*** Begin section ***

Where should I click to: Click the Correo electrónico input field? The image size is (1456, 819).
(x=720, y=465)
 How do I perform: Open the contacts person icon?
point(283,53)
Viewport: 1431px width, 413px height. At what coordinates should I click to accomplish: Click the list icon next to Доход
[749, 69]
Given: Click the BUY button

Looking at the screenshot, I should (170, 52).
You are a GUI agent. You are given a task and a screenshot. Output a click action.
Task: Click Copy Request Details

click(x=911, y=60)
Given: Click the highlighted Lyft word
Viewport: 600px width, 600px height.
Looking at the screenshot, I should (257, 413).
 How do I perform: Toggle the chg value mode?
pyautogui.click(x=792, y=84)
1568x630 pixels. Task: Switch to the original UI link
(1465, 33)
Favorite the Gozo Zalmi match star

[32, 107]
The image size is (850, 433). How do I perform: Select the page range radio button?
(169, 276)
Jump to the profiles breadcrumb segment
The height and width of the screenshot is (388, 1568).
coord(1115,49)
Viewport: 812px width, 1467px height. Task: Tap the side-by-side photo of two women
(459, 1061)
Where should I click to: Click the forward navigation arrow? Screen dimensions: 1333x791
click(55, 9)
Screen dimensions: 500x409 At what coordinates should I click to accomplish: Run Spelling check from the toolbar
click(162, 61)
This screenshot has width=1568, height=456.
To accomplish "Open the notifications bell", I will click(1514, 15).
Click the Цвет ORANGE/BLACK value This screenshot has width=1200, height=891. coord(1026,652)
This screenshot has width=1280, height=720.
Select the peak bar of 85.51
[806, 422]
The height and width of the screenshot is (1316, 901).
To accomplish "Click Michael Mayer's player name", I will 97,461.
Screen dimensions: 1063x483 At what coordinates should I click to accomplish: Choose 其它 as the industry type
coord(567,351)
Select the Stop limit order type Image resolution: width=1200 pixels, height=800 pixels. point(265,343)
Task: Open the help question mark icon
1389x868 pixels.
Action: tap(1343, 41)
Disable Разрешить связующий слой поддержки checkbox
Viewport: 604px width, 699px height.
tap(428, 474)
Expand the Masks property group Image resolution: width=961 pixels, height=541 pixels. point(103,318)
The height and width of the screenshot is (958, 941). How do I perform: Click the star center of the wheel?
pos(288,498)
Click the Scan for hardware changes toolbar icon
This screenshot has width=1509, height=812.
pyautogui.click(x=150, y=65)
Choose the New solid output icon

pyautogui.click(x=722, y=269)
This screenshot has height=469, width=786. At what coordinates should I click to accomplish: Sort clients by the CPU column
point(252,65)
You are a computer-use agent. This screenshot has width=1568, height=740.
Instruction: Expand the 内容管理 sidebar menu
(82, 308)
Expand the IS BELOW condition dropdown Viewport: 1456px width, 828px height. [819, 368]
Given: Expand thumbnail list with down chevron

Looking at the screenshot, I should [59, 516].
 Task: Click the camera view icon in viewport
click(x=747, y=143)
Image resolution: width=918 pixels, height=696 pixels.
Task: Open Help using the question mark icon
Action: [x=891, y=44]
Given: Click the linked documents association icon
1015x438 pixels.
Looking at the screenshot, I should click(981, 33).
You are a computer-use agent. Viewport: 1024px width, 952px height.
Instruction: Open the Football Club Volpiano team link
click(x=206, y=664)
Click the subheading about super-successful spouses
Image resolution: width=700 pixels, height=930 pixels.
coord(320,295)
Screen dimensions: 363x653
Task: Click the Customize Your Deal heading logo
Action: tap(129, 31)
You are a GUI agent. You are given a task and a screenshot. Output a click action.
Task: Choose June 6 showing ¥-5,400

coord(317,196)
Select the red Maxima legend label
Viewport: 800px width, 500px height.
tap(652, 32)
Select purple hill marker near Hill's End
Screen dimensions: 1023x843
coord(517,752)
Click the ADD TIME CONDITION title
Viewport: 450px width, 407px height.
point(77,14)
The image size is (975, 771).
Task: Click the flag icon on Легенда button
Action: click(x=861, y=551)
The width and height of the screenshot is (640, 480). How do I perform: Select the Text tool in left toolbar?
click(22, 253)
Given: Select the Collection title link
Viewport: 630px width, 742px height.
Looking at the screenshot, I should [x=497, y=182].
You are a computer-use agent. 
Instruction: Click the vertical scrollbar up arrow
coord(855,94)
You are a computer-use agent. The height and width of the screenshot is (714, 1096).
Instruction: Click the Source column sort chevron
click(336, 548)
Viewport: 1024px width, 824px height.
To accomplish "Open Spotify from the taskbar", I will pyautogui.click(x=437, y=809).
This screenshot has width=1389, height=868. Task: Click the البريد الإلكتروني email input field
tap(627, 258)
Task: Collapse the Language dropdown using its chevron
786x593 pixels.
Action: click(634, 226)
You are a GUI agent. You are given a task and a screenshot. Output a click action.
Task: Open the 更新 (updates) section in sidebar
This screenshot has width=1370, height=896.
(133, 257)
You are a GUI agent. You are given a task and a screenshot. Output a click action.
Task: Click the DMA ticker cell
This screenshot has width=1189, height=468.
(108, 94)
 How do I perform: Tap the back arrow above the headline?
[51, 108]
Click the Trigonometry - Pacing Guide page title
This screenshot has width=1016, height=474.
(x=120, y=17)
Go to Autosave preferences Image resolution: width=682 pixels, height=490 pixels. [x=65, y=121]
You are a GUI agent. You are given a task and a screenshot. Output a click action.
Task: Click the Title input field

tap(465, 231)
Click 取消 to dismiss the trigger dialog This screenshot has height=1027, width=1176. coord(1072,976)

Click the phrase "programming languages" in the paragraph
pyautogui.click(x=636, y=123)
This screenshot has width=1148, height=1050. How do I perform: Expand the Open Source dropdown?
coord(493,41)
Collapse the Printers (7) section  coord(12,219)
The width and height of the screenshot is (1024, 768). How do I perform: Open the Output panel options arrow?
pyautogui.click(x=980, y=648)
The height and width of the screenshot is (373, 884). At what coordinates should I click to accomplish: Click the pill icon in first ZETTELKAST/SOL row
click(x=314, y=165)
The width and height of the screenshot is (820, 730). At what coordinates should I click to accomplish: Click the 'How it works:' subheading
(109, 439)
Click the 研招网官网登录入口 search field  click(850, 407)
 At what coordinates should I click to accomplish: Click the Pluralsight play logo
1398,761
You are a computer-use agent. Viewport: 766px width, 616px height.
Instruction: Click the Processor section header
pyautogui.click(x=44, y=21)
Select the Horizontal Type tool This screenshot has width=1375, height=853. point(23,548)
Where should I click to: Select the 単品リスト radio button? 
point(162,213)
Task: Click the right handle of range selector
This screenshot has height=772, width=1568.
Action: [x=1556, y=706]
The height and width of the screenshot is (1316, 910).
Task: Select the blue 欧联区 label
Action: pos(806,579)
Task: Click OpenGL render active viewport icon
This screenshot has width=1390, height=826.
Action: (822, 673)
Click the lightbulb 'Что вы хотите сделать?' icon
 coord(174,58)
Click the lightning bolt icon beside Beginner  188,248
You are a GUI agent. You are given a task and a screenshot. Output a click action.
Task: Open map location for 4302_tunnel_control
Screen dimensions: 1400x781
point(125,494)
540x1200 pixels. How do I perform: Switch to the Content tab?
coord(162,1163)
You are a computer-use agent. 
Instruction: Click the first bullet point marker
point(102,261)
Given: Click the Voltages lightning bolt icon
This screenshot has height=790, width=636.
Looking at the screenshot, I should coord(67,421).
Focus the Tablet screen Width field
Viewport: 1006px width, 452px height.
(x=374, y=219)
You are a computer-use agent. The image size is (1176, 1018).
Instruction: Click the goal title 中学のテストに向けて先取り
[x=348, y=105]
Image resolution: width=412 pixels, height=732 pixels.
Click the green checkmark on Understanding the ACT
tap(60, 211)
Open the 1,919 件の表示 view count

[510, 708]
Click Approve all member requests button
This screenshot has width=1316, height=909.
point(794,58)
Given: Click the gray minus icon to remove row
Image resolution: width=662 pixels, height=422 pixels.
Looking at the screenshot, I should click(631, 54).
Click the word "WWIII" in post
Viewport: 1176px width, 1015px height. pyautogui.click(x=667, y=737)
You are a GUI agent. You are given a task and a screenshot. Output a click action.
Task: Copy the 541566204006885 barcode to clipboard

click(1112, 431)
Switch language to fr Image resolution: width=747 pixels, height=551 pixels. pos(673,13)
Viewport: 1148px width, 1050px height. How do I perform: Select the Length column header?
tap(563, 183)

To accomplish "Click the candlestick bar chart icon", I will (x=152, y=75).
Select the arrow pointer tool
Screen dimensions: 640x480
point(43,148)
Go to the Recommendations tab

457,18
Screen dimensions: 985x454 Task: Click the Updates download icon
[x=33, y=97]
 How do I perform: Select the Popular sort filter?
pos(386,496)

*** End section ***

## Your objective
The required answer is the exact run of lines above starting at the line with "Instruction: Expand the 内容管理 sidebar menu" and ending at the line with "Task: Collapse the", with both ends present.

## Answer section
Instruction: Expand the 内容管理 sidebar menu
(82, 308)
Expand the IS BELOW condition dropdown Viewport: 1456px width, 828px height. [819, 368]
Given: Expand thumbnail list with down chevron

Looking at the screenshot, I should [59, 516].
 Task: Click the camera view icon in viewport
click(x=747, y=143)
Image resolution: width=918 pixels, height=696 pixels.
Task: Open Help using the question mark icon
Action: [x=891, y=44]
Given: Click the linked documents association icon
1015x438 pixels.
Looking at the screenshot, I should click(981, 33).
You are a computer-use agent. Viewport: 1024px width, 952px height.
Instruction: Open the Football Club Volpiano team link
click(x=206, y=664)
Click the subheading about super-successful spouses
Image resolution: width=700 pixels, height=930 pixels.
coord(320,295)
Screen dimensions: 363x653
Task: Click the Customize Your Deal heading logo
Action: tap(129, 31)
You are a GUI agent. You are given a task and a screenshot. Output a click action.
Task: Choose June 6 showing ¥-5,400

coord(317,196)
Select the red Maxima legend label
Viewport: 800px width, 500px height.
tap(652, 32)
Select purple hill marker near Hill's End
Screen dimensions: 1023x843
coord(517,752)
Click the ADD TIME CONDITION title
Viewport: 450px width, 407px height.
point(77,14)
The image size is (975, 771).
Task: Click the flag icon on Легенда button
Action: click(x=861, y=551)
The width and height of the screenshot is (640, 480). How do I perform: Select the Text tool in left toolbar?
click(22, 253)
Given: Select the Collection title link
Viewport: 630px width, 742px height.
Looking at the screenshot, I should [x=497, y=182].
You are a computer-use agent. 
Instruction: Click the vertical scrollbar up arrow
coord(855,94)
You are a computer-use agent. The height and width of the screenshot is (714, 1096).
Instruction: Click the Source column sort chevron
click(336, 548)
Viewport: 1024px width, 824px height.
To accomplish "Open Spotify from the taskbar", I will pyautogui.click(x=437, y=809).
This screenshot has width=1389, height=868. Task: Click the البريد الإلكتروني email input field
tap(627, 258)
Task: Collapse the Language dropdown using its chevron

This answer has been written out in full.